AUTHOR=Carinato Hélène , Burgy Mickaël , Ferry Régine , Fischbach Cathie , Kalish Michal , Guihard Sébastien , Brahimi Youssef , Flesch Henri , Bronner Guy , Schultz Philippe , Frasie Véronique , Thiéry Alicia , Demarchi Martin , Petit Thierry , Jung Alain C. , Wagner Pierre , Coliat Pierre , Borel Christian 

TITLE=Weekly Paclitaxel, Carboplatin, and Cetuximab as First-Line Treatment of Recurrent and/or Metastatic Head and Neck Squamous Cell Carcinoma for Patients Ineligible to Cisplatin-Based Chemotherapy: A Retrospective Monocentric Study in 60 Patients

JOURNAL=Frontiers in Oncology

VOLUME=Volume 11 - 2021

YEAR=2021

URL=https://www.frontiersin.org/journals/oncology/articles/10.3389/fonc.2021.714551

DOI=10.3389/fonc.2021.714551

ISSN=2234-943X

ABSTRACT=Objective: For most patients suffering from recurrent and/or metastatic head and neck squamous cell carcinoma (R/M HNSCC), chemotherapy is the main option after considering surgery and re-irradiation. Cetuximab combined with a platinum-fluorouracil regimen (EXTREME) has been the standard of care for over a decade.
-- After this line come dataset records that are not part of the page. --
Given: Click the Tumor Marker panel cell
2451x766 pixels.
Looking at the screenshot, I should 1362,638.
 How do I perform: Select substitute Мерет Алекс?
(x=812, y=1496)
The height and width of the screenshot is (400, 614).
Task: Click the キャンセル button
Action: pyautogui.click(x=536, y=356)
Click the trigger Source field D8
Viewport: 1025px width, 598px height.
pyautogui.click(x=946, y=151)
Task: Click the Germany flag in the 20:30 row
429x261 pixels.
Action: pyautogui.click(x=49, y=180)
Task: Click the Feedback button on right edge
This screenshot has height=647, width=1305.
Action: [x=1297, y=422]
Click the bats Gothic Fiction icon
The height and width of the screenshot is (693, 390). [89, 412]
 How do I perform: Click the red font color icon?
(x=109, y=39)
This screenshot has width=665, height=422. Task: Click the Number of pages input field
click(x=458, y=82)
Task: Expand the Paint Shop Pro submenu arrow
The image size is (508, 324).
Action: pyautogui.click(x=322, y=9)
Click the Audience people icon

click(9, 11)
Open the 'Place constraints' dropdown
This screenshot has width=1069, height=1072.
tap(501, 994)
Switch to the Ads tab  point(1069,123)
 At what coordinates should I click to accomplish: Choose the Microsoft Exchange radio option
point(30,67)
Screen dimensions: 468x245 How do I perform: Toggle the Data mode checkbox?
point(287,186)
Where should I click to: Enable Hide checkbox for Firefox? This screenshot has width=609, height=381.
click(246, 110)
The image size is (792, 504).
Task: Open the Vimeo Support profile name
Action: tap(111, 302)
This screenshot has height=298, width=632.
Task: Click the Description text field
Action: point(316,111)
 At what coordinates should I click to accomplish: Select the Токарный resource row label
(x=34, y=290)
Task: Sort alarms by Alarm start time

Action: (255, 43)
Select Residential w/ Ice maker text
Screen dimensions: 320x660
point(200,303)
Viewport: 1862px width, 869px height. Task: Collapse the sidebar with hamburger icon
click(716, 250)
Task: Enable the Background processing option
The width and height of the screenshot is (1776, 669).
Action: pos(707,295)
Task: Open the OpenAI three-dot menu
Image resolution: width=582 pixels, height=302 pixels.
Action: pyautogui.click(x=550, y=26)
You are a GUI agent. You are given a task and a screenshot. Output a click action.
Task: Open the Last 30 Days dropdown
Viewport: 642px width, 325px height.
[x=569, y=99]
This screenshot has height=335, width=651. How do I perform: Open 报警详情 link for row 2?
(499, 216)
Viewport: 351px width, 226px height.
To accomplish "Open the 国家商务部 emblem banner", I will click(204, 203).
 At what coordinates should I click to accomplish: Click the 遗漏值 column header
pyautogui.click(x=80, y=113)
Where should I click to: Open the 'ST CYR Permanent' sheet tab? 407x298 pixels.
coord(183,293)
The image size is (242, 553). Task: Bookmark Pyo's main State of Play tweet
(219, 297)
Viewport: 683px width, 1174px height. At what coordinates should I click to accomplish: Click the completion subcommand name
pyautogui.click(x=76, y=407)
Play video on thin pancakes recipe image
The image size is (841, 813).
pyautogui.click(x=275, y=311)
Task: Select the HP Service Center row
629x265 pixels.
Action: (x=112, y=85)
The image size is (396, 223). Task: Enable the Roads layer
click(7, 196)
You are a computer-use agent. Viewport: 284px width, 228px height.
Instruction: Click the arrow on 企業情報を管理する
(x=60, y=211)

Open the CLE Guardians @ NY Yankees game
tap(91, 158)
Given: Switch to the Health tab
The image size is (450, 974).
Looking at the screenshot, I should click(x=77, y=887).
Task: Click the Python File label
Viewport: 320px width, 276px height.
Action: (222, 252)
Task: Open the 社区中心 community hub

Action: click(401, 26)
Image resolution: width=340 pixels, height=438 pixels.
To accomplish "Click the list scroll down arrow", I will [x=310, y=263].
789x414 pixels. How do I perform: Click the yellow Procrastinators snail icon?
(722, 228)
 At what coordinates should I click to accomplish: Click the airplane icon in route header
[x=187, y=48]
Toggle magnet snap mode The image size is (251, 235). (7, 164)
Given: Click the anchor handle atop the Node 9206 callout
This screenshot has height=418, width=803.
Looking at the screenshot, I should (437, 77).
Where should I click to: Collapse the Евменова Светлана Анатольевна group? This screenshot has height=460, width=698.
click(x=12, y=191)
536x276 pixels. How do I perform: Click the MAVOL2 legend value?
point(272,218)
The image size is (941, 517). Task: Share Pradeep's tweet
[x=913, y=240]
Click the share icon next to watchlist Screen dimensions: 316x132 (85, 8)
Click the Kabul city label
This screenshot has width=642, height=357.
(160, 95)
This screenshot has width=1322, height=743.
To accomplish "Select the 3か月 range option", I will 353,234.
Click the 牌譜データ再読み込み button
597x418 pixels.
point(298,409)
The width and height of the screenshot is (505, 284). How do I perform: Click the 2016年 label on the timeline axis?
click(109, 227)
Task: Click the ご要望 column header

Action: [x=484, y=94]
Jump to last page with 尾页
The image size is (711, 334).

Nevertheless, a significant number of patients remains unfit for this regimen because of age, severe comorbidities or poor Performance Status. The aim of this study is to investigate an alternative regimen with sufficient efficacy and safety.
Methods: We reviewed retrospectively the medical charts of all patients treated with paclitaxel, carboplatin and cetuximab (PCC) at our institution. Eligibility criteria were: first-line R/M-HNSCC of the oral cavity, oropharynx, hypopharynx or larynx not suitable for local therapy, cisplatin and/or 5FU ineligibility, ECOG-PS: 0-2. PCC consisted of paclitaxel 80 mg/m2, carboplatin AUC 2 and cetuximab at an initial dose of 400 mg/m2 then 250 mg/m2, for 16 weekly administrations followed by cetuximab maintenance. The primary endpoint was overall survival (OS), secondary endpoints were overall response rate (ORR), progression free survival (PFS) and safety.
Results: We identified 60 consecutive patients treated with PCC between 2010 and 2016 at our institution. Thirty-one patients (52%) were ECOG-PS 2. Fifty-five patients (92%) were cisplatin ineligible. ORR was 43.3% (95%CI: 30.8-55.8) and disease control rate was 65% (95%CI: 52.9-77.1). With a median follow-up of 35.7 months (IQR 28.6-48.8), median PFS was 5.8 months (95%CI: 4.5-7.2) and median OS was 11.7 months (95%CI: 7.5-14.8). For PS 0-1 patients, median OS was 14.8 months (95%CI: 12.2-21.7) while it was only 7.5 months (95%CI: 5.5-12.7) for PS 2 patients (p < 0.04). Grade III-IV toxicities occurred in 30 patients (50%). Most toxicities were hematologic. Six patients (10%) had febrile neutropenia. Non-hematologic toxicities were reported such as cutaneous toxicities, neuropathy, infusion-related reactions or electrolytes disorders.
Conclusion: The weekly PCC regimen seems to be an interesting option in cisplatin-unfit patients. This study shows favorable PFS and OS when compared to what is achieved with the EXTREME regimen and a high controlled disease rate with predictable and manageable toxicities even in the more fragile population.